▶ [YOUR GOAL]: Each record below should be set down exactly.

--- RECORDS ---

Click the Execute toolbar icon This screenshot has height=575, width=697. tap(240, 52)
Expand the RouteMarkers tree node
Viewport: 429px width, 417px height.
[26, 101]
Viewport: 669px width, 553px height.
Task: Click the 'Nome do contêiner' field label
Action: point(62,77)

---

▶ [COMPLETED TASK]:
Click the Execute toolbar icon This screenshot has height=575, width=697. tap(240, 52)
Expand the RouteMarkers tree node
Viewport: 429px width, 417px height.
[26, 101]
Viewport: 669px width, 553px height.
Task: Click the 'Nome do contêiner' field label
Action: point(62,77)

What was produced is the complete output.